Killwild, who studied over 6,300 heterosexual couples as part of her study, told Fatherly.com that society has a tough time getting away from the breadwinner mentality.
“Culturally, our expectation is that men who can work should work,” she explained. “That hasn’t changed. We still expect men to be the breadwinner. That doesn’t mean women can’t as well.”
Killwald believes the reason behind this could be high expectations for both men and women. A man may get depressed or drink more alcohol if he can’t contribute what’s expected. A woman may think her partner isn’t a good husband if he doesn’t work full-time. “Another possibility is that other people around the couple could have opinions about him being out of work and that could affect the stability. The social network could provide less support,” she added.
Killwald did not find any evidence that salary plays a part in the scenario. It’s irrelevant who earns more money. It doesn’t matter if the husband works full time and the wife makes more money or if the husband doesn’t have a big paycheck. The work itself is the issue. “It speaks to expectations that men work full-time for pay,” she noted.

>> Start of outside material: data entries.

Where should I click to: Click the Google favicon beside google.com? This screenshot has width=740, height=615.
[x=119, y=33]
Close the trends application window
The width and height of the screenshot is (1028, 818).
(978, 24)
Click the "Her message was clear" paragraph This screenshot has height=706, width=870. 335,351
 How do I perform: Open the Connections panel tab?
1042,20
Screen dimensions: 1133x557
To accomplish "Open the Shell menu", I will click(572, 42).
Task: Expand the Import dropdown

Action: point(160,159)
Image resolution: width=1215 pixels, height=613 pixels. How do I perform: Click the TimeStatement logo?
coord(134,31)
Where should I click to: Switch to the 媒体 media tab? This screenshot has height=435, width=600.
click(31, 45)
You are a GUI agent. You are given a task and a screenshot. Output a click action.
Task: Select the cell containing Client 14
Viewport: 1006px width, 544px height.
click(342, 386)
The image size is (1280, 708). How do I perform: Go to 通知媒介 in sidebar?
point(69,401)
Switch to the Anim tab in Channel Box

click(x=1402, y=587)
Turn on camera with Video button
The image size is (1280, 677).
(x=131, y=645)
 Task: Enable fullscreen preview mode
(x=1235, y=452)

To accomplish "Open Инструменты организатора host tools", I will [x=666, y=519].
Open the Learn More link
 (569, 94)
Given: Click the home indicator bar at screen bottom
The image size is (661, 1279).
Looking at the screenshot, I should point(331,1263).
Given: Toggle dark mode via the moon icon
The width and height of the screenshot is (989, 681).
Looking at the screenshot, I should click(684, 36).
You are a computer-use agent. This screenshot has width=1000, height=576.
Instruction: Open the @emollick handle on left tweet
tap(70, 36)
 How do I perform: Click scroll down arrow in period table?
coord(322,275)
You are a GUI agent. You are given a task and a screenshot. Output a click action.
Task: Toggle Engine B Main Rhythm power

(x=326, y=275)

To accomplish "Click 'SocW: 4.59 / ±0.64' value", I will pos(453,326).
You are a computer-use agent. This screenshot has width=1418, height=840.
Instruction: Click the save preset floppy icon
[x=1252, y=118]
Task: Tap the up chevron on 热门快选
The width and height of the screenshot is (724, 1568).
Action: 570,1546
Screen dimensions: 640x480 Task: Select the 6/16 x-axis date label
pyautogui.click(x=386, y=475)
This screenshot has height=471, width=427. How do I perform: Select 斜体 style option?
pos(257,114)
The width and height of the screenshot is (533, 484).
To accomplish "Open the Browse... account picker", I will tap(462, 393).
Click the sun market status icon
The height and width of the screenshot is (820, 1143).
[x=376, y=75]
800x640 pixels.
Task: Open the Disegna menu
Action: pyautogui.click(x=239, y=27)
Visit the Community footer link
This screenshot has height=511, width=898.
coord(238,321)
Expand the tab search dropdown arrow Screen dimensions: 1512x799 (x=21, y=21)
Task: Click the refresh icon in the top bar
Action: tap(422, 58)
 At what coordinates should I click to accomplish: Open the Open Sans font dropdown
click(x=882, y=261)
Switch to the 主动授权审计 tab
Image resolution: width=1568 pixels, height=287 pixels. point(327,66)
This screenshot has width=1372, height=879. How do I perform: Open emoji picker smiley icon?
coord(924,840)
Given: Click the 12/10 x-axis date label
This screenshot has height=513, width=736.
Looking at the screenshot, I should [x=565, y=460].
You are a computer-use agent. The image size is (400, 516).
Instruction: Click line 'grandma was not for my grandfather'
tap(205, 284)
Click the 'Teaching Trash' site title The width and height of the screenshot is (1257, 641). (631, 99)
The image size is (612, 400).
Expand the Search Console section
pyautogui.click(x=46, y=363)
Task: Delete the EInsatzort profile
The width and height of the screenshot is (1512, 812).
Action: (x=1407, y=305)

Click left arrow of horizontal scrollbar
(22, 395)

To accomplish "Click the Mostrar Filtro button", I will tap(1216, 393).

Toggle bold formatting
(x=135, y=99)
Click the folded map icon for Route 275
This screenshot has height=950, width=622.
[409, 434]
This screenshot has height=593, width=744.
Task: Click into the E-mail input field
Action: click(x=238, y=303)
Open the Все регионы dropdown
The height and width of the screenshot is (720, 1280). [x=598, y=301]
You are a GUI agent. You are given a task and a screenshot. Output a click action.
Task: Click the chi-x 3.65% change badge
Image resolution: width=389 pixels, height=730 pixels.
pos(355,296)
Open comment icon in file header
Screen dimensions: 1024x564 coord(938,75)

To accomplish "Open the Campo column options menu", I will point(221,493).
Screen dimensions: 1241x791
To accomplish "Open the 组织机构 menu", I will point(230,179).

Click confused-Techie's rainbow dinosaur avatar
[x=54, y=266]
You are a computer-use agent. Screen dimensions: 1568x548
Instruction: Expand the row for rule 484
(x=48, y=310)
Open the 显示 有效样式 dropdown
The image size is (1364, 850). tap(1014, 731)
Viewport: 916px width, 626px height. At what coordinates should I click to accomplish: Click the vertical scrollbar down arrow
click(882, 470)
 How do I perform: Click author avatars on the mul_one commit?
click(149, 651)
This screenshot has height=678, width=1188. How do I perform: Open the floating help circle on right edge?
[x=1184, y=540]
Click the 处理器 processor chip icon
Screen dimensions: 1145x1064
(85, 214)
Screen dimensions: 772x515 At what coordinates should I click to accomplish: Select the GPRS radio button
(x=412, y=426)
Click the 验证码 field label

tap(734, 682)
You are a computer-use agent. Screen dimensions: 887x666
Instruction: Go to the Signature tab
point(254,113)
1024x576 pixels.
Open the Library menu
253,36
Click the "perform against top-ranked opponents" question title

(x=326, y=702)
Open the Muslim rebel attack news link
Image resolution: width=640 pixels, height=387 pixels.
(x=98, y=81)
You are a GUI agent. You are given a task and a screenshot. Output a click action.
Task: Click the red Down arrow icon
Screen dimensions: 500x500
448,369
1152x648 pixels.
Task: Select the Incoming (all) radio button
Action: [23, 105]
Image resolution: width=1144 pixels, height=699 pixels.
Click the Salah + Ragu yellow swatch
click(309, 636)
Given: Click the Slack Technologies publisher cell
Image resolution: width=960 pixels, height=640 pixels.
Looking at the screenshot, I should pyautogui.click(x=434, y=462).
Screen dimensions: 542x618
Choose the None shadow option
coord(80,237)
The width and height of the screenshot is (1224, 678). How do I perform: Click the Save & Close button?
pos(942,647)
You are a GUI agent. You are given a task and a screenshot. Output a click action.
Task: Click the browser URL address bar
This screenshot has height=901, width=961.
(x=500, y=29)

As for why the breadwinner expectation carries on, Killdwald explained that feminism gave women more options when it came to work and financial independence. However, caregiving is not considered prestigious, and men are not expected to step up to the task. “There hasn’t been a social movement that has men protesting for paternity leave. I think that many men do wish they could spend more time with their kids,” she said.
Men are expected to work full-time, giving them fewer options, particularly if they are fathers. And there’s a stigma attached to dads who choose to work part-time. “When men deviate, like not working full-time, it may cause a strain because it’s a new circumstance for a couple,” Killwald said, adding that there hasn’t been a high-profile social movement advocating for men’s options in the workplace.
Killwald would like to see additional research on couples with husbands who cut back their work schedules or have flexible, full-time schedules enabling them to engage more in caregiving activities.
The research also examined the amount of housework men perform. These days, they do on average 28 percent compared to 19 per cent pre-1975. In 90 percent of the couples, the women did at least 50 percent of the housework.